Where Do You Come In?
For you as an aspiring sports worker, this has some very important ramifications. It takes skilled people with an IT background to, essentially, save these coaches and scouts from themselves.
Not all of them are computer savvy.
Not all of them know how easily they can be hacked.
They may be skeptical about the notion of somebody with a bunch of certifications in computer science coming in and telling them to change passwords, store data in the Cloud, and install software. They just want to know who's got the best swing, the best read of a defense, or the smoothest jump shot.
Their skepticism is job security for you. More often than not, sports organizations want someone on staff to "just handle it" so they can get back to the main focuses of their jobs.
A Sports Career Path in IT Security
Should you find employment managing the networks and systems of a professional sports team, the first thing you'll need to do is to set out on a mission to convince your staff of the importance of all kinds of security. The Astro-hack will undoubtedly create a teachable moment because as its repercussions continue (and as other hacks likely come to light).
The motivation should be easy.
Tom Brady, one of the premiere quarterbacks in the league, is once again facing a four-game suspension for the underinflated balls in New England. St. Louis nearly lost a draft pick thanks to Correa. Fines will abound with this type of behavior, despite the usual defense that "everyone's doing it, we just got caught."
It's unclear yet whether the stiffness of the penalties is getting everyone's attention.
The whole field is so new that there are few precedents besides these two cases, so the question is whether other teams think that their commissioners will hit them hard over a violation or if they can escape by blaming it on a rogue computer guy who was trying to make a name for himself.
League Rules Haven't Caught up to Cyber Crime
NASCAR has perhaps the clearest regulations of cheating, with paragraph after paragraph of explicit and specific descriptions of violations and the associated penalties. Other sports are shooting from the hip, with no real idea of what they might do given any of a near-endless list of irregularities to consider.
The issuance of penalties is tough to figure out because it is so hard to determine the damage done.
If a team steals intelligence about a draft pick who turns out to be horrible, they've been punished pretty badly by wasting a draft pick. A perfect example is Sam Bowie drafted before Michael Jordan in 1984, who couldn't stay healthy long enough to establish the legacy that he was expected to generate out of Kentucky. If the Trailblazers stole positive info on Bowie and it backfired, punishment served (BTW, we are not saying they did, just drawing a comp).

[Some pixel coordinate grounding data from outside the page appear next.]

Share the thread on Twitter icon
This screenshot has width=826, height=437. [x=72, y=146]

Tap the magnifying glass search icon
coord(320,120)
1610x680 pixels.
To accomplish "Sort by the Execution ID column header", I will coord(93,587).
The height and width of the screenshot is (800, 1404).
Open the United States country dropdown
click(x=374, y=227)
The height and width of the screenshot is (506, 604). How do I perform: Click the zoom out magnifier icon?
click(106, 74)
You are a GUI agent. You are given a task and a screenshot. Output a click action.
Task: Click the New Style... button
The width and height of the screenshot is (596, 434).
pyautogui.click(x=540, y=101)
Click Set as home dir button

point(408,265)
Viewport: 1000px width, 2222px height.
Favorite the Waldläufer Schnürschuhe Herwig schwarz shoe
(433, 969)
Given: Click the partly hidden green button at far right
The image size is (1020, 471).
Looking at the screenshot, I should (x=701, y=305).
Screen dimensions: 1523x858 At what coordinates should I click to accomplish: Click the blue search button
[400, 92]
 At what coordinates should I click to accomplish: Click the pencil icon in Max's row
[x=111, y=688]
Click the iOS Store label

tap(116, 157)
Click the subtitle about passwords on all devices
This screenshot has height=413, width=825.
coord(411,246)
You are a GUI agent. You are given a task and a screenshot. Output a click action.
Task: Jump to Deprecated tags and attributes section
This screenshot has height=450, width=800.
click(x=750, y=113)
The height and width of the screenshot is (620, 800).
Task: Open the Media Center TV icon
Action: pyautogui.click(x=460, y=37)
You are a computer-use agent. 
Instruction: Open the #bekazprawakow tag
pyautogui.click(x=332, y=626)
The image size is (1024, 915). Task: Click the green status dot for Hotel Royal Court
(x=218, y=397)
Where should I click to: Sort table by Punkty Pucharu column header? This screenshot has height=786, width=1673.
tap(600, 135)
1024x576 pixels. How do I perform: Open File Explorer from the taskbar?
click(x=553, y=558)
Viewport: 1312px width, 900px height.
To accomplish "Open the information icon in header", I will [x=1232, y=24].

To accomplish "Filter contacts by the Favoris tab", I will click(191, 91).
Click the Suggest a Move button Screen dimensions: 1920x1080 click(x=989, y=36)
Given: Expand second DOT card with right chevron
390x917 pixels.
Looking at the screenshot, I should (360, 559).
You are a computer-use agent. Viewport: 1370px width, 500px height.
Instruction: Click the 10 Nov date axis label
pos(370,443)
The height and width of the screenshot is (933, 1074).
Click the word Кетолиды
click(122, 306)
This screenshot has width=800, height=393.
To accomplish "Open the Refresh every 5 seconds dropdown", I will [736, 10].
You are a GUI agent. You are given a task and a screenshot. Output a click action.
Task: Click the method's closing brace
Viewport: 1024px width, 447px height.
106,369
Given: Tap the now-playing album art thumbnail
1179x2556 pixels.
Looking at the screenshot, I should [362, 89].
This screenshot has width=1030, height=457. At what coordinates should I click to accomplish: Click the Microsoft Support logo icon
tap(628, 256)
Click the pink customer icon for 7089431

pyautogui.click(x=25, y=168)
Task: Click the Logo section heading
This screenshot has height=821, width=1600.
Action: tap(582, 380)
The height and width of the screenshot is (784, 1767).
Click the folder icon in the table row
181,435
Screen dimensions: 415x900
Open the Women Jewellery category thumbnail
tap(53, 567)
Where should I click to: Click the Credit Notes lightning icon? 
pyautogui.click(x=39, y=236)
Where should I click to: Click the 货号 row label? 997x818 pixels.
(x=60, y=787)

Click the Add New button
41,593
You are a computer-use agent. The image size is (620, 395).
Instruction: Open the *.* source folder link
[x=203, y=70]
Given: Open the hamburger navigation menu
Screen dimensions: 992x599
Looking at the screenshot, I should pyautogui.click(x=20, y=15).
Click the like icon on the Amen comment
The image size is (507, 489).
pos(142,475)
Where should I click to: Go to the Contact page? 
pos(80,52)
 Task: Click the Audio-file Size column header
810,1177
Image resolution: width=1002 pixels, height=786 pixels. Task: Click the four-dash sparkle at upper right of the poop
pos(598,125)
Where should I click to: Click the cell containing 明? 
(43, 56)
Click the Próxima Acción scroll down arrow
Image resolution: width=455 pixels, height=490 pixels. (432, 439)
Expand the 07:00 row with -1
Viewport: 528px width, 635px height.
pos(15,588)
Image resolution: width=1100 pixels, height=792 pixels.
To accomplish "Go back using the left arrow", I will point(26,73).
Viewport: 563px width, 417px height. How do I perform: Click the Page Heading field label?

Leagues can always suspend coaches as New Orleans Saints coach Sean Payton found out in the bountygate scandal. But that was an on-field violation, clearly designed to injure people. Commissioners can also suspend players, seize draft picks, and issue fines.
But there is also the possibility that the leagues will develop a more tailored approach, such as canceling a trade if it's found to have been developed with stolen information. They could nullify contracts or shorten their lengths. Almost anything will be on the table, and once the various penalties are hashed out in court, it will be interesting to see who gets caught and what punishment they receive.
At the heart of all competition is a belief in the importance of good sportsmanship. And while no one would deny that there's cheating going on in every sport, there is still a steady pursuit of underhanded tactics.
Preventing and detecting those, when they are electronic in nature, stands to be a growth industry for years to come.